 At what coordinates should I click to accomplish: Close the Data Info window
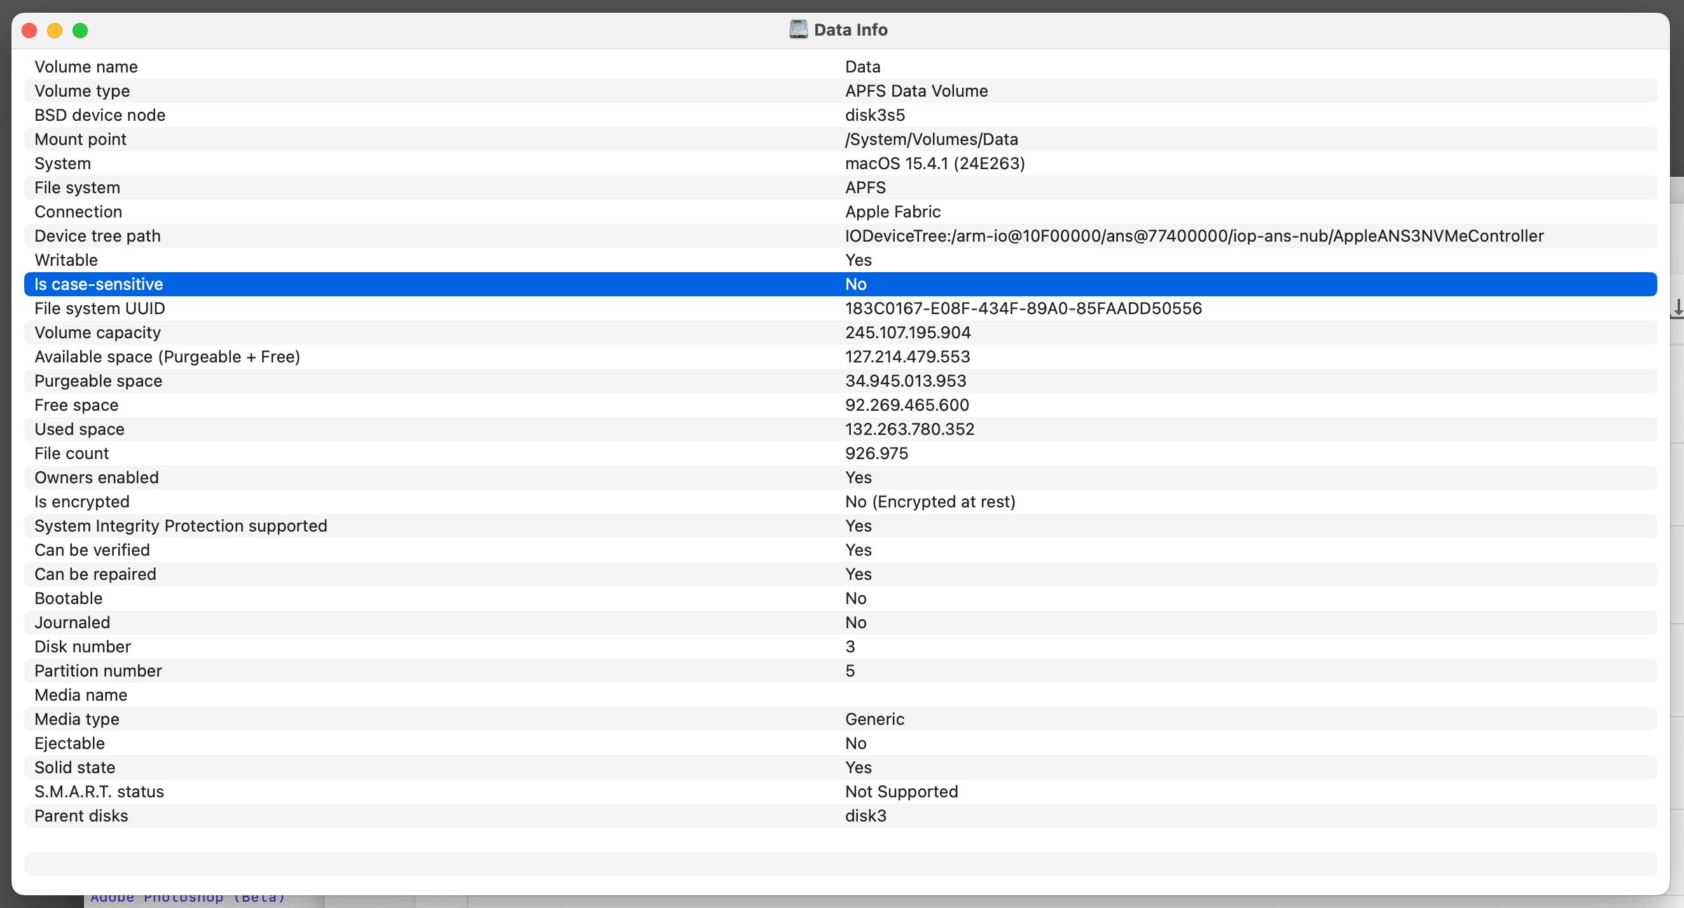pyautogui.click(x=29, y=30)
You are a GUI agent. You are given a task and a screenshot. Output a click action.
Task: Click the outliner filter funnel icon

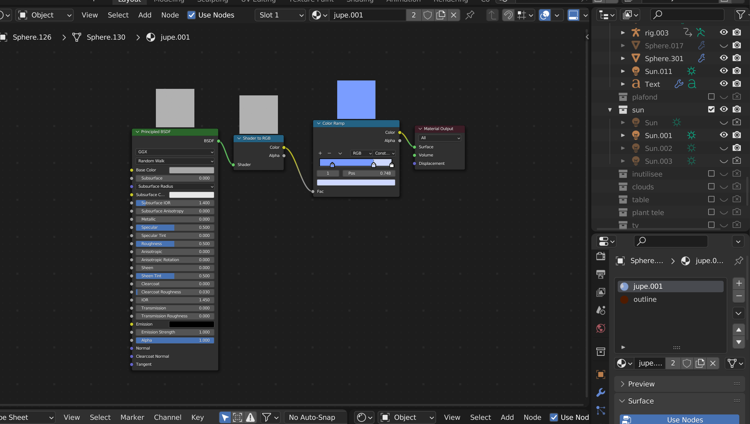(740, 15)
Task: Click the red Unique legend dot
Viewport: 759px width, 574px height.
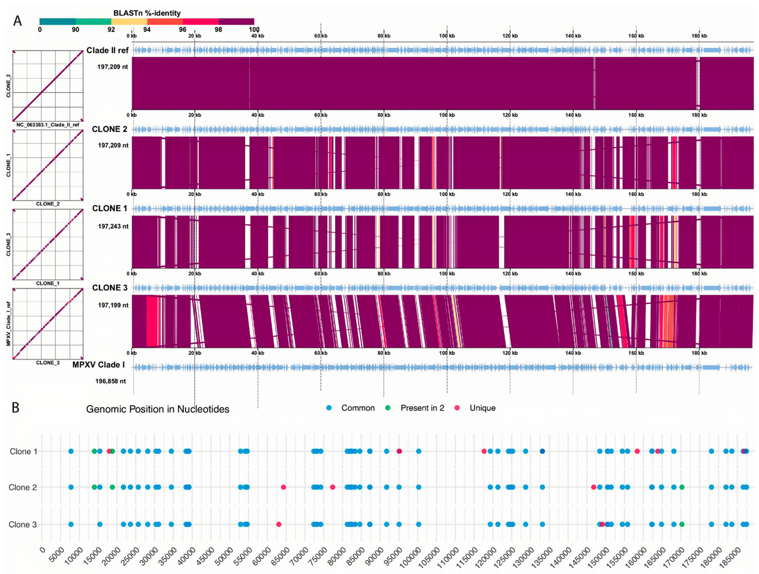Action: click(457, 408)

Required work: Each entry above should be restated word for word, though no picture may appear in the copy.

Task result:
 At what coordinates should I click to accomplish: Close the Data Info window
pyautogui.click(x=29, y=30)
You are a GUI agent. You are given a task and a screenshot. Output a click action.
Task: Click the outliner filter funnel icon

(740, 15)
Task: Click the red Unique legend dot
Viewport: 759px width, 574px height.
Action: click(457, 408)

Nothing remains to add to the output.